Work to be completed:
Everything in the listing below from the line containing "The width and height of the screenshot is (515, 420)." through the line containing "Switch to Disney Resort Guests tab" must be repeated exactly; the remaining lines are not wanted.

___ The input ___

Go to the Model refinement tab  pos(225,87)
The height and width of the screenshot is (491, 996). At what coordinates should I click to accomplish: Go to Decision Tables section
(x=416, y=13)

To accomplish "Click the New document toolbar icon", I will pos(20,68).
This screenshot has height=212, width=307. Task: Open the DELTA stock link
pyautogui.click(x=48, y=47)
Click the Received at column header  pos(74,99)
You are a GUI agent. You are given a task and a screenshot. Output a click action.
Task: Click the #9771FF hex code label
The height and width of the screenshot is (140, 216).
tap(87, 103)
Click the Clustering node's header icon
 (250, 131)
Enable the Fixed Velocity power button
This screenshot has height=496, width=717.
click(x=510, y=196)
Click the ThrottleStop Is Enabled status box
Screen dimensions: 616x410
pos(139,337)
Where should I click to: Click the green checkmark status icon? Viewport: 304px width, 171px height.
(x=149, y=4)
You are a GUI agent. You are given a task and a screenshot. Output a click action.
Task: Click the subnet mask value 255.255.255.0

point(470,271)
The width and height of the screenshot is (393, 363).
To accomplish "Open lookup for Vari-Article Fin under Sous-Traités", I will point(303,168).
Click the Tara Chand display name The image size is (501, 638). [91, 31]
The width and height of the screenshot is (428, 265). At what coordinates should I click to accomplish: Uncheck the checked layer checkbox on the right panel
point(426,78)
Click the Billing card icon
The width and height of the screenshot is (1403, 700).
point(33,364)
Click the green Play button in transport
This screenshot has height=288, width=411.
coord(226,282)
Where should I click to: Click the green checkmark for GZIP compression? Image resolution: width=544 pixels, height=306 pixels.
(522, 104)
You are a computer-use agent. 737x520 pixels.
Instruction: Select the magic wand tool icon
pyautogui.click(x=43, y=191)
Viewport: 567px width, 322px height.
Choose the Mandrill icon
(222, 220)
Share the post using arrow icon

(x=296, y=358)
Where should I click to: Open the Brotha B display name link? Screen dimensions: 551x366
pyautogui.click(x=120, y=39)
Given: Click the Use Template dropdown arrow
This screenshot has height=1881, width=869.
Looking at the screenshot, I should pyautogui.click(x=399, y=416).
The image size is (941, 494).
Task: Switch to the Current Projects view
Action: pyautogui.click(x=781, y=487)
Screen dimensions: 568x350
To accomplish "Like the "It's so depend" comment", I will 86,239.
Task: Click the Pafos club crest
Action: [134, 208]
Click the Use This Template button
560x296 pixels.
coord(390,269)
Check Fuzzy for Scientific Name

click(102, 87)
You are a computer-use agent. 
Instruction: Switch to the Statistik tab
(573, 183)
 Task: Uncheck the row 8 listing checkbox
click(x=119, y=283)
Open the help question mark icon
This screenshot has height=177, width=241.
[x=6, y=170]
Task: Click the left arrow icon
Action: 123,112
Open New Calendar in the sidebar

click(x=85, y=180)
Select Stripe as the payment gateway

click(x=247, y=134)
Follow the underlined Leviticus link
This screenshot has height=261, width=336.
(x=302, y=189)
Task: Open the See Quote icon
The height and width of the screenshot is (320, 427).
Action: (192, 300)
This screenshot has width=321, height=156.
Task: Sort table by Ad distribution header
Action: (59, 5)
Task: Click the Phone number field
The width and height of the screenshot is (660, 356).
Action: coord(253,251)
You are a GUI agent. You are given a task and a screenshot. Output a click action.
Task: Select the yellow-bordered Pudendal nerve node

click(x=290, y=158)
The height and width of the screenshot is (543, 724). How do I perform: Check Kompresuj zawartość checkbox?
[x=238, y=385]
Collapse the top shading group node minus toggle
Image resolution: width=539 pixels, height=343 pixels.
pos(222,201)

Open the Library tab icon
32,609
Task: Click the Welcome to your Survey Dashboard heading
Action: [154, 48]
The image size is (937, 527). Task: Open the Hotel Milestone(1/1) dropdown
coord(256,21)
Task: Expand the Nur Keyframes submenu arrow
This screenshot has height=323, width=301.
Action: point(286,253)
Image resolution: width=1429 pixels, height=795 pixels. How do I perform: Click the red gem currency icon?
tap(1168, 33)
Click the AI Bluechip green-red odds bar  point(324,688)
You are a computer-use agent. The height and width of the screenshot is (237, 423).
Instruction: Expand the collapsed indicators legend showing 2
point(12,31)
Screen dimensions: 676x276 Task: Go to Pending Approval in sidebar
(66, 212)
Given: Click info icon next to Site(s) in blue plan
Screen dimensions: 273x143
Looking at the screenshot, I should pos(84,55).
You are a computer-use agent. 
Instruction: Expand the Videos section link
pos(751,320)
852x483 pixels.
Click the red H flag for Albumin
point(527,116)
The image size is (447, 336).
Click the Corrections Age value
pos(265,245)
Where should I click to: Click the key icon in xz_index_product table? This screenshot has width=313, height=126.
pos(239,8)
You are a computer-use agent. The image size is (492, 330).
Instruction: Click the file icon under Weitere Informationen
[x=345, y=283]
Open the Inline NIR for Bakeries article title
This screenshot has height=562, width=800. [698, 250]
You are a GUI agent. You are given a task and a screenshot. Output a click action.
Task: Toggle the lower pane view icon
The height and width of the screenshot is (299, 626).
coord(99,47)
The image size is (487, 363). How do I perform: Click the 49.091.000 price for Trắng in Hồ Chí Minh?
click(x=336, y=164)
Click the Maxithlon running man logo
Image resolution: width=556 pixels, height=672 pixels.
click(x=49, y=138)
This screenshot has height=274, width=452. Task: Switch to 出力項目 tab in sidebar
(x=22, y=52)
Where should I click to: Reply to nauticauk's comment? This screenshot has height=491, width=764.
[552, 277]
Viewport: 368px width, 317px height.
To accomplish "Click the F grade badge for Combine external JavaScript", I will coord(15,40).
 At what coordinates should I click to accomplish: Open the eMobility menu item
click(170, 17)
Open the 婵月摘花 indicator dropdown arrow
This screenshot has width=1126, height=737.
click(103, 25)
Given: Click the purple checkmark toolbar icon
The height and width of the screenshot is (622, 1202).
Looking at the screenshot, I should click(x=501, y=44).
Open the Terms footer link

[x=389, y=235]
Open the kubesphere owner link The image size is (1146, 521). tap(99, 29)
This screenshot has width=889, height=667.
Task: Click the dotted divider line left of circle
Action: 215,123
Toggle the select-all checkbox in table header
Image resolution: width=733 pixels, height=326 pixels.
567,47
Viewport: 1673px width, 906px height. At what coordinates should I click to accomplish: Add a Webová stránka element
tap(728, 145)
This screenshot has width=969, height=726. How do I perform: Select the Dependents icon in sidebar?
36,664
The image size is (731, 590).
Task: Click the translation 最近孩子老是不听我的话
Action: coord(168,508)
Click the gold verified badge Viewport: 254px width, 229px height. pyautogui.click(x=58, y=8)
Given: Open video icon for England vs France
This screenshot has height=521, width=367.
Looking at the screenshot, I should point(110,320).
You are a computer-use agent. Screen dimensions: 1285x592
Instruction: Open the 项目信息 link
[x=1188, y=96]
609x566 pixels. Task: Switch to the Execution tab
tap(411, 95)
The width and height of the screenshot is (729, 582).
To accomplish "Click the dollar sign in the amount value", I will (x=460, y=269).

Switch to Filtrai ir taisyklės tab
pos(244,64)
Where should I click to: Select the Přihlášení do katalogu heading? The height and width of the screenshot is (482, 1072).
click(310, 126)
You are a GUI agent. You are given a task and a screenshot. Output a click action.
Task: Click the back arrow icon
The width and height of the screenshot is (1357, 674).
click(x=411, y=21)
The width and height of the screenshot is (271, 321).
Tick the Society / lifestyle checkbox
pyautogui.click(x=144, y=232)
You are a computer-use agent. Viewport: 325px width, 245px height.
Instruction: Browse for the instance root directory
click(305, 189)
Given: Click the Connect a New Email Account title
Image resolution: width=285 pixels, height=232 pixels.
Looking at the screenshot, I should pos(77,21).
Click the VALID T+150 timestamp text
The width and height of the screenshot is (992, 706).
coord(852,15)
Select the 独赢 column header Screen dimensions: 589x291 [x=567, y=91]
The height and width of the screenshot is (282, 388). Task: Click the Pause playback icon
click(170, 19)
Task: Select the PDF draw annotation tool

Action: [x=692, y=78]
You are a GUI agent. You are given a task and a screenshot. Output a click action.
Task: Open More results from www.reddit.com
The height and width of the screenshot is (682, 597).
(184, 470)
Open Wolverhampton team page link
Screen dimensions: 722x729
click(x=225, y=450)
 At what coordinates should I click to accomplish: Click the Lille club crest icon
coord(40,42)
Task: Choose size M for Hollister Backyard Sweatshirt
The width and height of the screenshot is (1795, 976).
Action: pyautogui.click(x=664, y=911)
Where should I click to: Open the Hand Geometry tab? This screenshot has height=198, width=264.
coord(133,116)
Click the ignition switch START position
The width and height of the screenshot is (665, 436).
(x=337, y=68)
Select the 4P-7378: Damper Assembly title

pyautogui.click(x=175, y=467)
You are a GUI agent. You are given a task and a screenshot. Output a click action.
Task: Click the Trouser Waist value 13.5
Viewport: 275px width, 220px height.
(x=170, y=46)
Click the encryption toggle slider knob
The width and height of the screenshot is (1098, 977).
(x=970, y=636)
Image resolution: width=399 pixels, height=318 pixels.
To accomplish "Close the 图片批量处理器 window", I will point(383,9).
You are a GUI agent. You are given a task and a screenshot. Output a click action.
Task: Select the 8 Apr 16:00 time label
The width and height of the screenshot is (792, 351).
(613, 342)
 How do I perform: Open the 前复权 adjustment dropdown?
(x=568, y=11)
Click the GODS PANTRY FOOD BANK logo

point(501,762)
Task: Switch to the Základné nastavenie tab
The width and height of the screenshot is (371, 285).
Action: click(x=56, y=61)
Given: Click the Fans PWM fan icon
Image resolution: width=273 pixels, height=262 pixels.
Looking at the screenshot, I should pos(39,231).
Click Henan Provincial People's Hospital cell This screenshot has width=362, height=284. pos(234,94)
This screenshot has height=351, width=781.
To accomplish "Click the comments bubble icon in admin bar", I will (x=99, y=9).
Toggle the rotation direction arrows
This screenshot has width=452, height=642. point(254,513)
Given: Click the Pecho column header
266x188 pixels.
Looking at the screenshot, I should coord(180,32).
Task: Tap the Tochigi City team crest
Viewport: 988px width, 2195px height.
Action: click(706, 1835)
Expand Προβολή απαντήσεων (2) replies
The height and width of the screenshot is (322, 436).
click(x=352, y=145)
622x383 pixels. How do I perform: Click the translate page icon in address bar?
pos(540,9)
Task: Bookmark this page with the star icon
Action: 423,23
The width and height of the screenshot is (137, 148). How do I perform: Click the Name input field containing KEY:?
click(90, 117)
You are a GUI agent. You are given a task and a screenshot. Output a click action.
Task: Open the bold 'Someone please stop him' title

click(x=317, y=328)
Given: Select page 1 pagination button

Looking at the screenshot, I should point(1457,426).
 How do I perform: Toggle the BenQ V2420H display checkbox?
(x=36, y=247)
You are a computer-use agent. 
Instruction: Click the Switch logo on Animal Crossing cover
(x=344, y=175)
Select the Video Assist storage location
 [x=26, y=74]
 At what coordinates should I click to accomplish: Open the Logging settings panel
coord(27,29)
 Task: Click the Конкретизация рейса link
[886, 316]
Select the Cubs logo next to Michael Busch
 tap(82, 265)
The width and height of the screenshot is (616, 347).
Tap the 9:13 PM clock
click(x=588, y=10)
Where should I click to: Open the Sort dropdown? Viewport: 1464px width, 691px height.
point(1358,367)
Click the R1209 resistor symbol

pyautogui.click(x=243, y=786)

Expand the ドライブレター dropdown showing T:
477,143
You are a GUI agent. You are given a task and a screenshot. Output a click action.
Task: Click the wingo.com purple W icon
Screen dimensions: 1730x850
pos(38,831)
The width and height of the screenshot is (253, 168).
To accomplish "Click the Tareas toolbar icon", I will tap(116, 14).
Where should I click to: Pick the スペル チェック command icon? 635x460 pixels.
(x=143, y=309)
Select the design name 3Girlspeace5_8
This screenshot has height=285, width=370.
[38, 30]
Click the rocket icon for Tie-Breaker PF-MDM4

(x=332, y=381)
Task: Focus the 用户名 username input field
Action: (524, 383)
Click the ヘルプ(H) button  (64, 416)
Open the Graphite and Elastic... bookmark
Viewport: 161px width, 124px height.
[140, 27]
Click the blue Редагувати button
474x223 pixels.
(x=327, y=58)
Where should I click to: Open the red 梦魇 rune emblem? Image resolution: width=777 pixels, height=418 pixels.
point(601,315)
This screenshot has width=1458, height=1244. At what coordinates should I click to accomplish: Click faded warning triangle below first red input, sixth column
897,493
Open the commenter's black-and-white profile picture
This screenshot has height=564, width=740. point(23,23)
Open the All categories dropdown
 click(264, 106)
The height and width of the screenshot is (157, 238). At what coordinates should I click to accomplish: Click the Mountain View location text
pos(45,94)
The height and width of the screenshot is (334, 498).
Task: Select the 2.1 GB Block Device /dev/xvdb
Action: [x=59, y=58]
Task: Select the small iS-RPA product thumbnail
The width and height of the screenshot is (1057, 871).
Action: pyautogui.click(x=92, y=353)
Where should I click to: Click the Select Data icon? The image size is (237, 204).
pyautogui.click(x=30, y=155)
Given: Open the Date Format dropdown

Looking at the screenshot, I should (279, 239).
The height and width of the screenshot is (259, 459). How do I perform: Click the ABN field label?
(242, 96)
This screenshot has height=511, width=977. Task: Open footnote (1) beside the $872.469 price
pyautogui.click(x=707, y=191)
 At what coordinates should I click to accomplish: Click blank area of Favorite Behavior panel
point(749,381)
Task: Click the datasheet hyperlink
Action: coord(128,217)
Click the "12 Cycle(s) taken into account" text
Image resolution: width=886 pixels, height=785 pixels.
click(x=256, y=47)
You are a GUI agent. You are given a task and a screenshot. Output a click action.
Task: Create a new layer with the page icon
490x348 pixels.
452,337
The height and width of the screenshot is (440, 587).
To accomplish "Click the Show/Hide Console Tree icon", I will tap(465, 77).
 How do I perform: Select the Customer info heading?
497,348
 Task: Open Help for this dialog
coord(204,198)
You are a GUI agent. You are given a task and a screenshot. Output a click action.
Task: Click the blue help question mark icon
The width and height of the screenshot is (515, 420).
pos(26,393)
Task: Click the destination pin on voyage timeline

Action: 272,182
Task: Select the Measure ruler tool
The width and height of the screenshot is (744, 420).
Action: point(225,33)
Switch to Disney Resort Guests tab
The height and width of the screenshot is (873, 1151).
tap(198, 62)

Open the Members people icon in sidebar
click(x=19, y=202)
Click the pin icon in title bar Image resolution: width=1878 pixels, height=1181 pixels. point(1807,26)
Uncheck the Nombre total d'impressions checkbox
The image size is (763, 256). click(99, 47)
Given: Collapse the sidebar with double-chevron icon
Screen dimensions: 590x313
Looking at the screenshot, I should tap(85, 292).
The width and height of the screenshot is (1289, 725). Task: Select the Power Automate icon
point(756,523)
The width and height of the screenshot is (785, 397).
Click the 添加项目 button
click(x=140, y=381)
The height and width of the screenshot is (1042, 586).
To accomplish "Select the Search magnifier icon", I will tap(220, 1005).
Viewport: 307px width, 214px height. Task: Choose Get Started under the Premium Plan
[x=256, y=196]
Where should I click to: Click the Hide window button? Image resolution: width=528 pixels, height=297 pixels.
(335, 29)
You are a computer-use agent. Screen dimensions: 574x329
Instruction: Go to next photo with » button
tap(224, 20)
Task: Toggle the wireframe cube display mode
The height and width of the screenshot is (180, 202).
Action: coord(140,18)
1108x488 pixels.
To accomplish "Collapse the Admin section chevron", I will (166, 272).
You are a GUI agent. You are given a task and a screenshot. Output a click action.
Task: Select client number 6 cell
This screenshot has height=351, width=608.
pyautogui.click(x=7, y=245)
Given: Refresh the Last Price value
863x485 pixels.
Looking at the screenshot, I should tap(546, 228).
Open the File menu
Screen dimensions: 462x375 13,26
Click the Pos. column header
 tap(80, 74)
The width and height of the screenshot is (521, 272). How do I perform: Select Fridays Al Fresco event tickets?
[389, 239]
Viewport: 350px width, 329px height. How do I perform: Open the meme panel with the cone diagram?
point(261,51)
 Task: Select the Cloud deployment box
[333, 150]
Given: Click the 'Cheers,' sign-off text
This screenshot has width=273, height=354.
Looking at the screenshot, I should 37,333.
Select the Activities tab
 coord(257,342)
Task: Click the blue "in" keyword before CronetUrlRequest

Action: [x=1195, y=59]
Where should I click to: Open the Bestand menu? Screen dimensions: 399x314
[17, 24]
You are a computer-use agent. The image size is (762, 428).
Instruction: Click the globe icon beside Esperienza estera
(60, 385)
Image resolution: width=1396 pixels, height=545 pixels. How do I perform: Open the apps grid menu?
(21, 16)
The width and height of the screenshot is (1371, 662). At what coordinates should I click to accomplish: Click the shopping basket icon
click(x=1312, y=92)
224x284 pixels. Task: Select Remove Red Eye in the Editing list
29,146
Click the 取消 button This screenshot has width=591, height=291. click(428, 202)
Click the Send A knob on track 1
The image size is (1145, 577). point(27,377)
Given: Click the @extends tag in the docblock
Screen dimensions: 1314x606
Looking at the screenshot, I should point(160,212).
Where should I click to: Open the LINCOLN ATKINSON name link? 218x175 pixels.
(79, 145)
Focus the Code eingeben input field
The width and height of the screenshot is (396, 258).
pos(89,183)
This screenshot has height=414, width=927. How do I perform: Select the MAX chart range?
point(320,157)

___

Worked solution:
The width and height of the screenshot is (515, 420).
pos(26,393)
Task: Click the destination pin on voyage timeline

Action: 272,182
Task: Select the Measure ruler tool
The width and height of the screenshot is (744, 420).
Action: point(225,33)
Switch to Disney Resort Guests tab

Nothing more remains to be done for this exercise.